>> BEGIN Extracted records
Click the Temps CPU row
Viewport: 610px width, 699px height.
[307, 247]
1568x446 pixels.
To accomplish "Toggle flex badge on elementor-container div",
>> END Extracted records
- **Request**
Copy every line of the records above without changing a single character.

- **Output**
Click the Temps CPU row
Viewport: 610px width, 699px height.
[307, 247]
1568x446 pixels.
To accomplish "Toggle flex badge on elementor-container div",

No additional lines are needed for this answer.